Since pictures do not belong in the copy, please repeat every record below exactly without them.

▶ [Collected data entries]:
========================================
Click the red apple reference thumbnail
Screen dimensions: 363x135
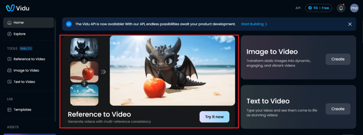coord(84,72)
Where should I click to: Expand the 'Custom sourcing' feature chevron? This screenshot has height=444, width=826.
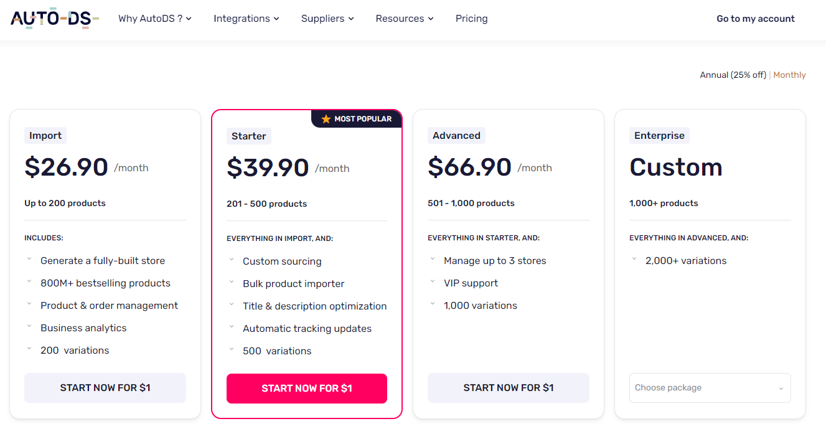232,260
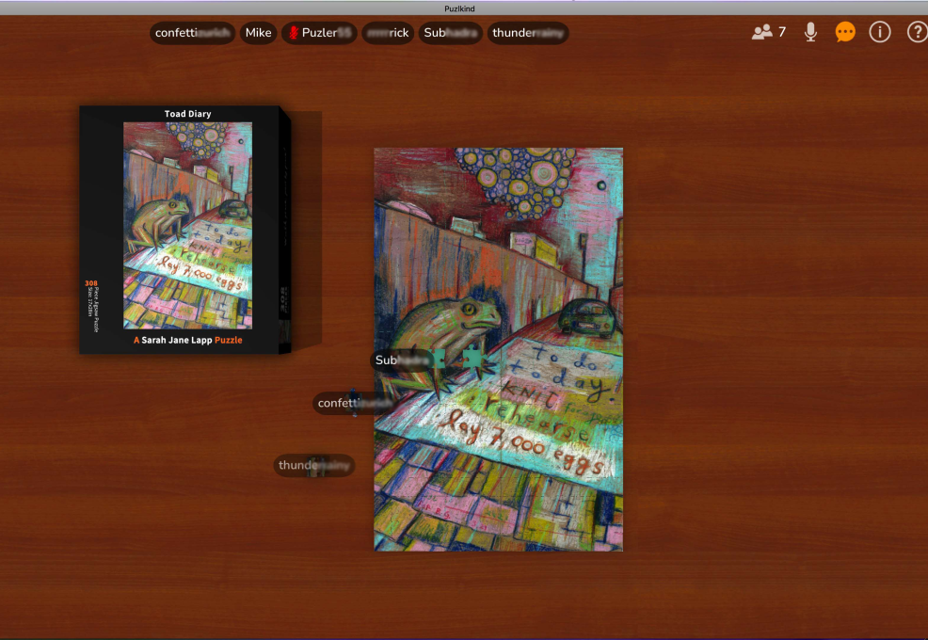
========================================
▶ [Your response]:
Click the red apple reference thumbnail
Screen dimensions: 363x135
coord(84,72)
Where should I click to: Expand the 'Custom sourcing' feature chevron? This screenshot has height=444, width=826.
232,260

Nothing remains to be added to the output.